WHAT THIS TASK INVOLVES:
Below is a set of records. Repeat all of them exactly.

(Extracted records)
╭──
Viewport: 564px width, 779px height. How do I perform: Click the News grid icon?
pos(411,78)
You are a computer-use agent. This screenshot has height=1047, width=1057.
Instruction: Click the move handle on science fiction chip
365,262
╰──
ANSWER BOX:
Viewport: 564px width, 779px height. How do I perform: Click the News grid icon?
pos(411,78)
You are a computer-use agent. This screenshot has height=1047, width=1057.
Instruction: Click the move handle on science fiction chip
365,262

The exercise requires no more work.